Saturday, November 10, 2007

US teacher gives first lesson from space

The first teacher in space has taught her first lesson in zero-gravity, answering questions from school children in Idaho from an orbiting station hundreds of miles above Earth.

Barbara Morgan, flanked by crewmates Alvin Drew and Dave Williams, talked for 25 minutes to children at the Discovery Center in Boise, Idaho, the north-western state where Morgan taught at a primary school early in her career.

"Astronauts and teachers actually do the same thing. We explore, we discover and we share," she told the class via videolink. "Those are absolutely wonderful jobs."

Mrs Morgan, now 55, trained as understudy to fellow teacher Christa McAuliffe in the 1980s, as NASA hoped that sending a teacher into space would fire the imaginations of millions and keep up support for its shuttle program.

But McAuliffe never made it to space. The Challenger shuttle exploded shortly after take-off in 1986, killing all seven people on board.

Twenty-two years later, Mrs Morgan has fulfilled the aim, riding aboard the shuttle Endeavour on a construction mission to the International Space Station.
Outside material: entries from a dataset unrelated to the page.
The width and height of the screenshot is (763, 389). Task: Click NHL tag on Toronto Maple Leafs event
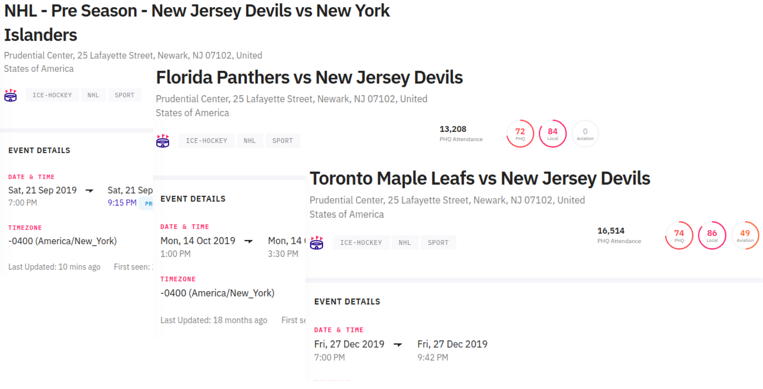405,243
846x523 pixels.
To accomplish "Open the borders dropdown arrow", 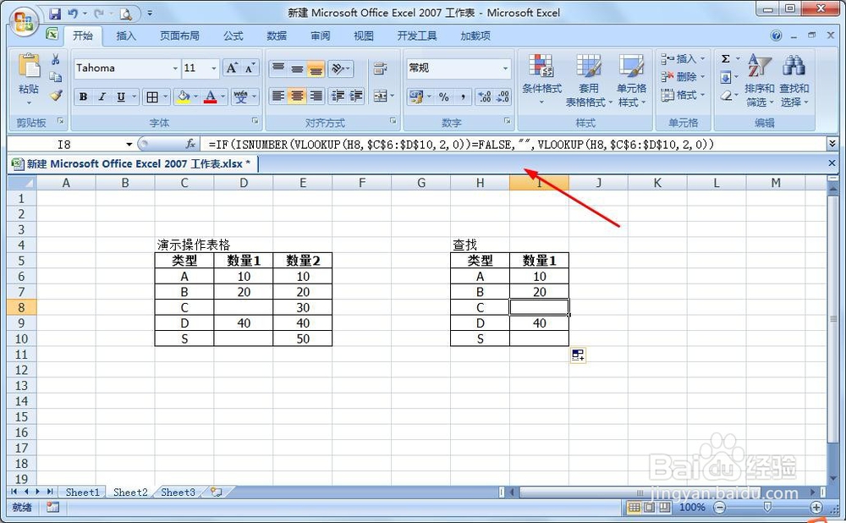I will click(164, 96).

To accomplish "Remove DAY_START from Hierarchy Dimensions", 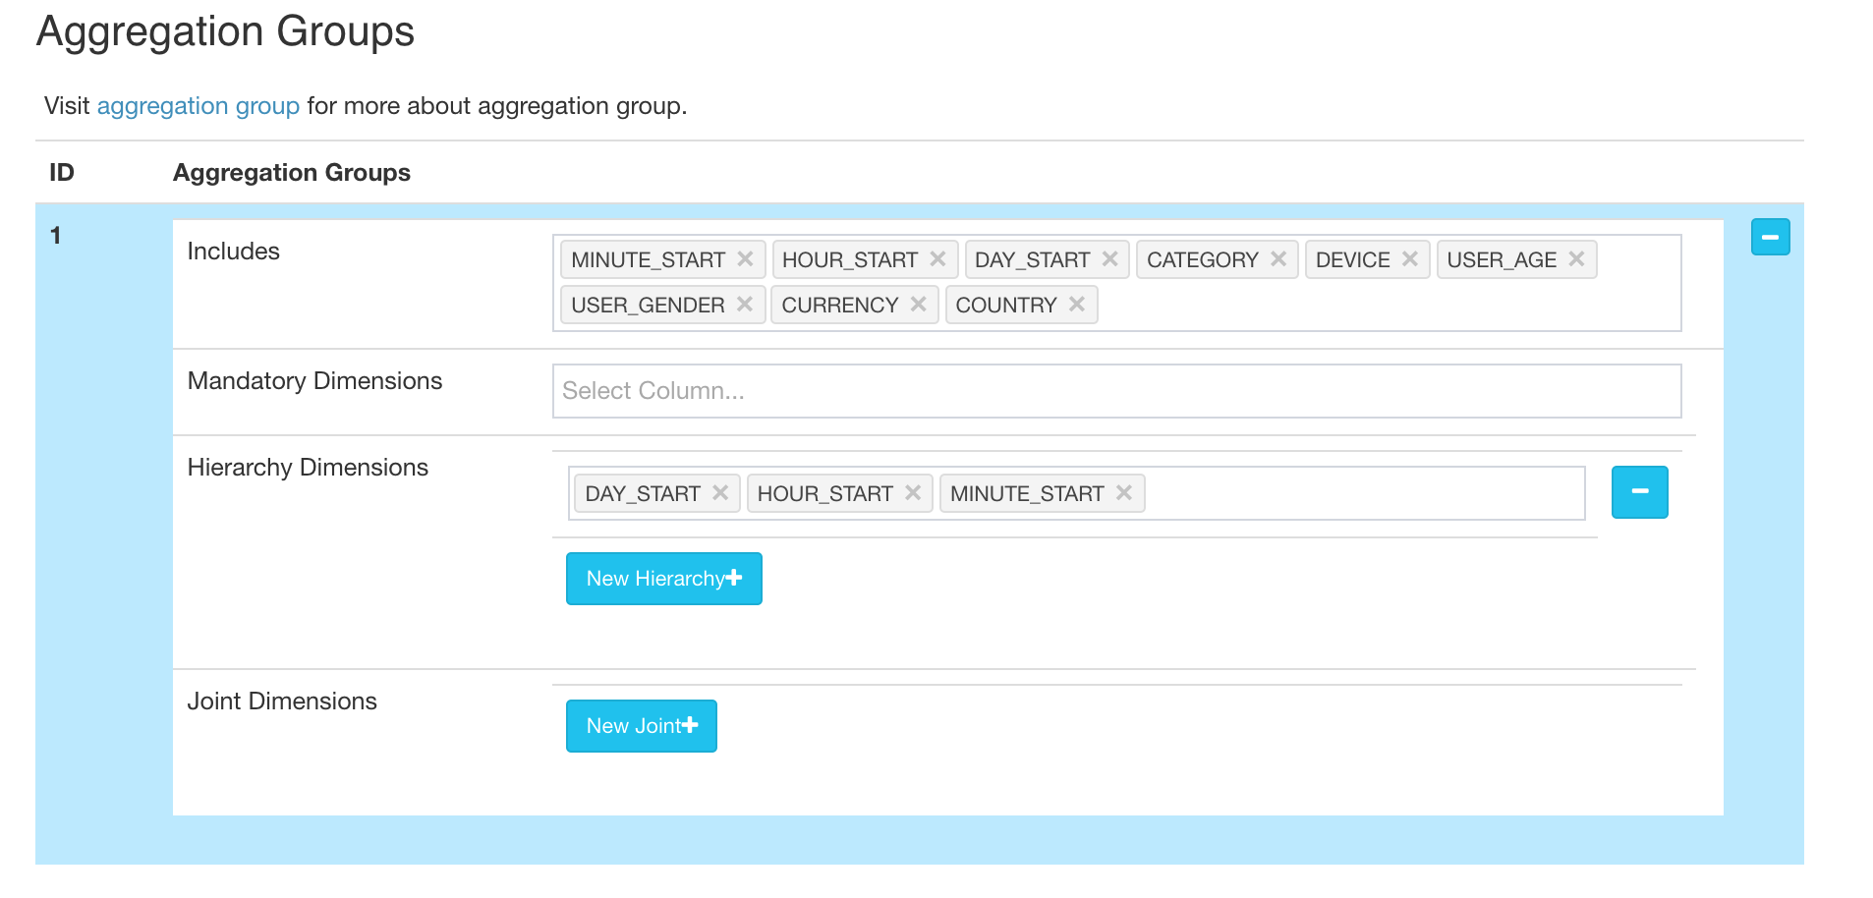I will (720, 493).
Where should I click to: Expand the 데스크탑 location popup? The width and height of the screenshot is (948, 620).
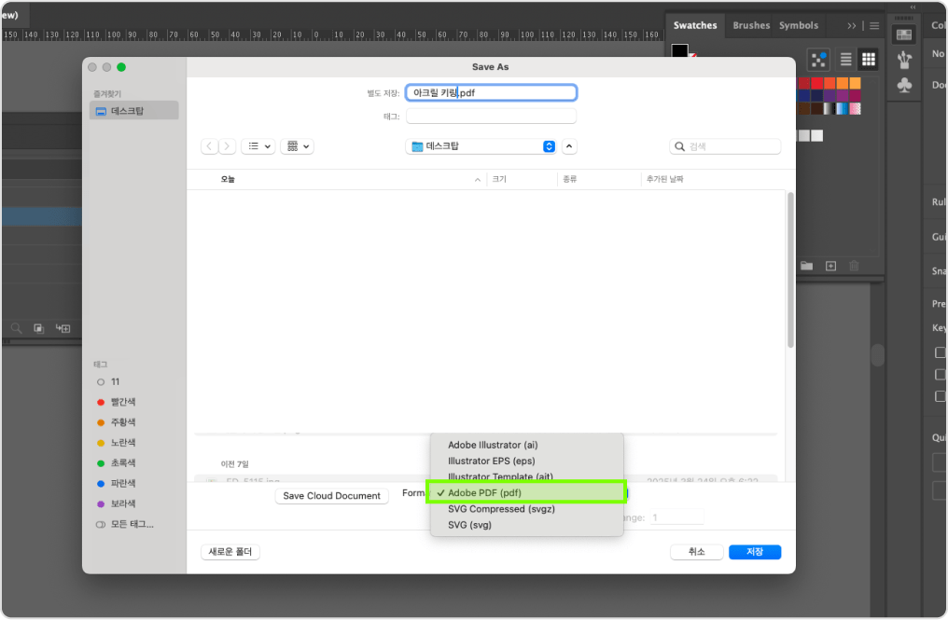(x=549, y=146)
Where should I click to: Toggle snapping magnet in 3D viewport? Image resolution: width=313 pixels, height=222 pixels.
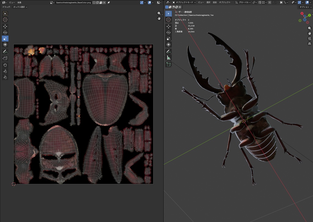(x=260, y=2)
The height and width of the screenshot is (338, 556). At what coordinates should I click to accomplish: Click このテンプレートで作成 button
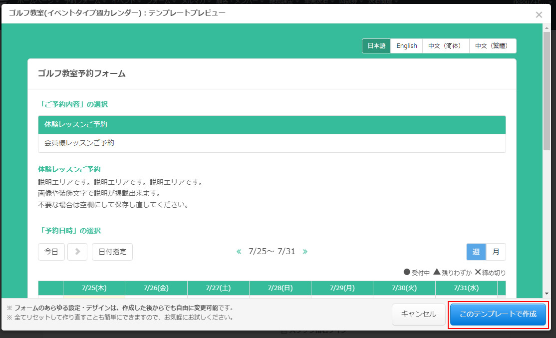(498, 315)
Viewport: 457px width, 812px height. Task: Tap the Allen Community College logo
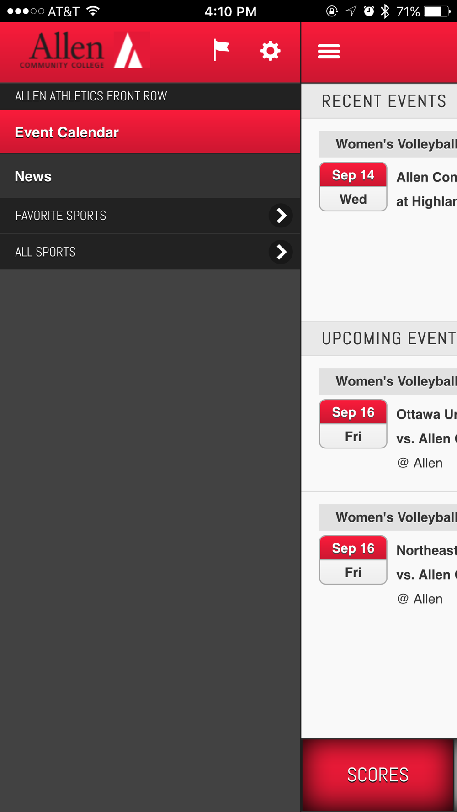tap(85, 50)
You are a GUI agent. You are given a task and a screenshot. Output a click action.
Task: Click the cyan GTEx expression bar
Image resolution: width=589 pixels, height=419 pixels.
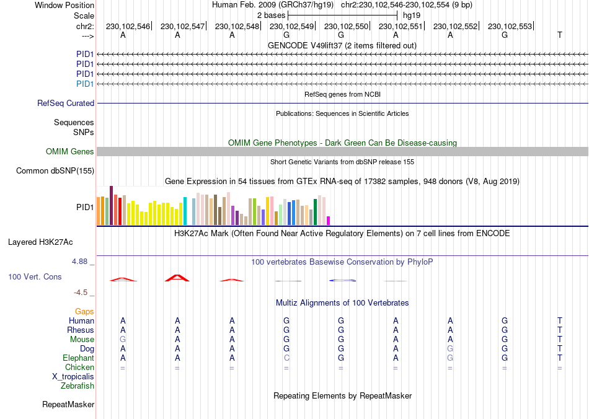[x=185, y=211]
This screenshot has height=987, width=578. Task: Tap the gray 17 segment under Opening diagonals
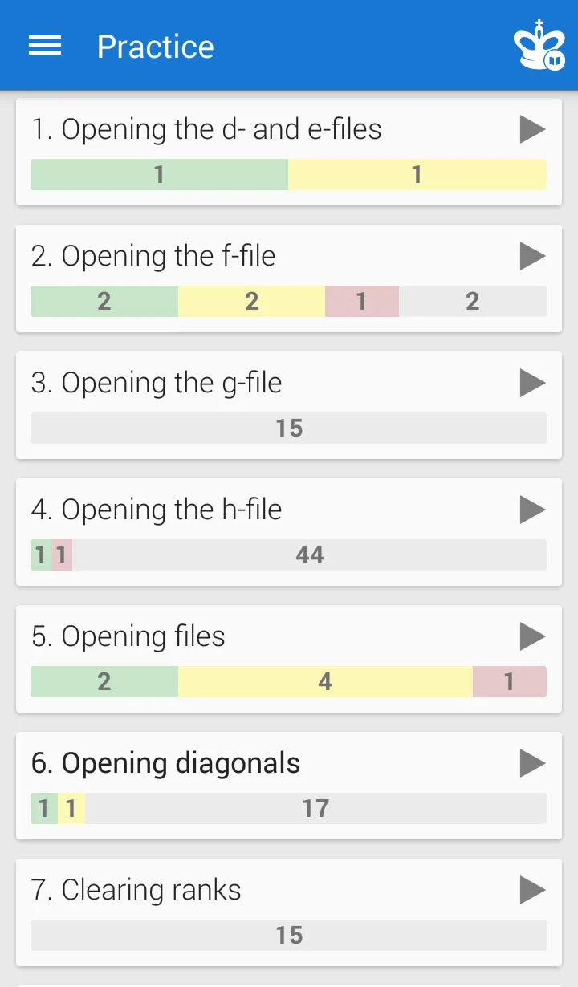tap(316, 809)
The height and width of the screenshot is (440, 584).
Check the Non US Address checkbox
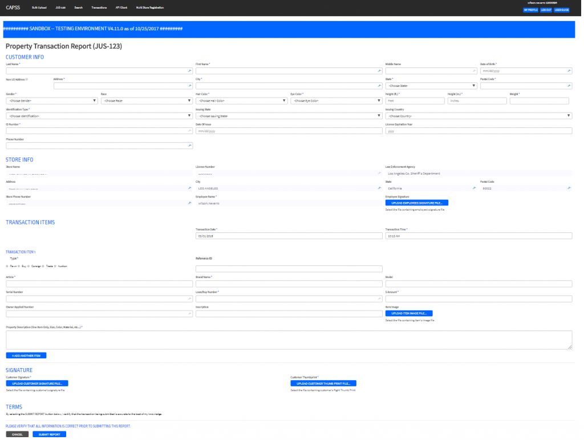click(27, 79)
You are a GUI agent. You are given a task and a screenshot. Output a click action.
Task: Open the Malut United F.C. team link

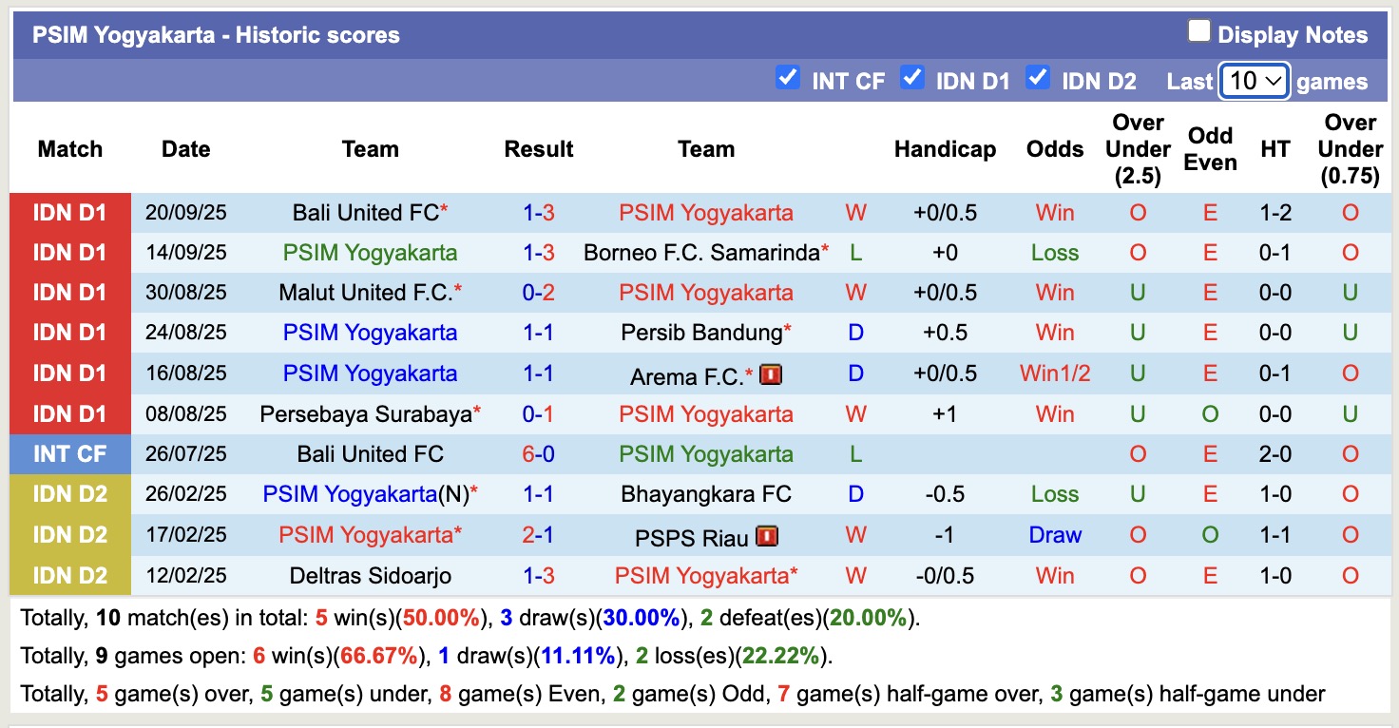point(366,293)
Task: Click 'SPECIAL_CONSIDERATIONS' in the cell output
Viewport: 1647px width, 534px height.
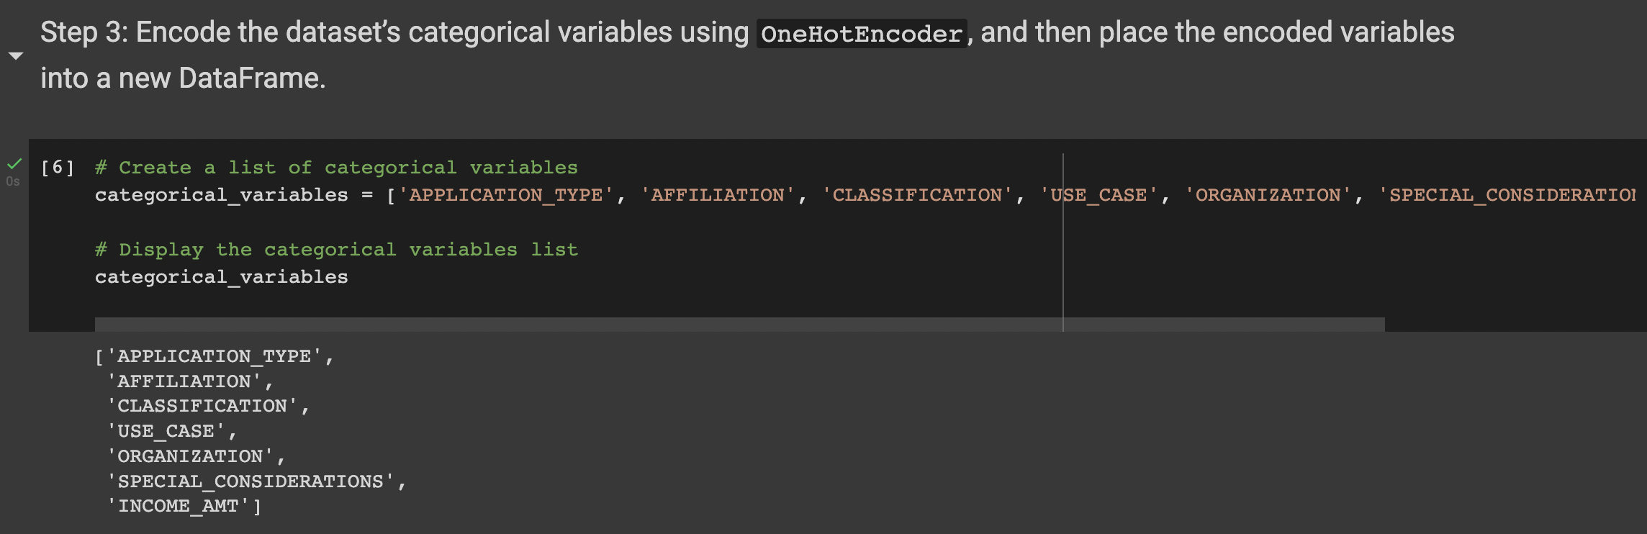Action: [250, 481]
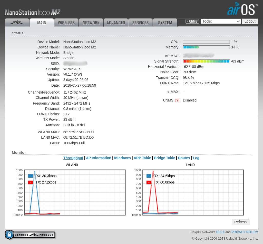263x244 pixels.
Task: Open the Advanced tab
Action: point(116,23)
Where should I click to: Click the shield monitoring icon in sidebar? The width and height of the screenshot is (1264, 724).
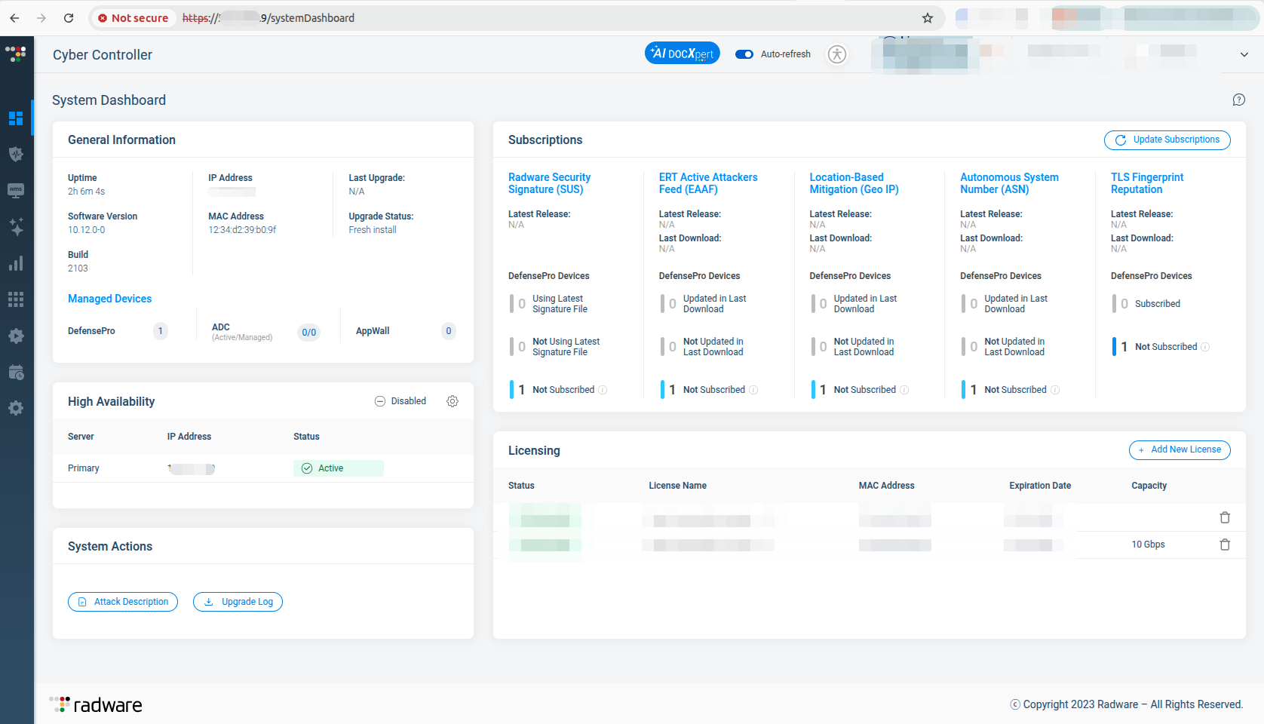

In a session broadcast to Earth by the space agency NASA, she fielded questions such as how fast a baseball travels in space, and how to drink in zero-gravity.

She and her fellow astronauts demonstrated, throwing real balls and swallowing floating bubbles of liquid.

Asked how astronauts exercise in space, Mrs Morgan grabbed one of her colleagues and lifted him.

Mrs Morgan returned to teaching after the Challenger disaster, but in the 1990s started six years of training in the astronaut corps.

She is the star of this year's second shuttle mission to the International Space Station.

NASA is seeking to burnish an image tainted by recent scandals including stories that astronauts had shown up for missions drunk, and a bizarre love-triangle vendetta involving a female astronaut and her married colleague.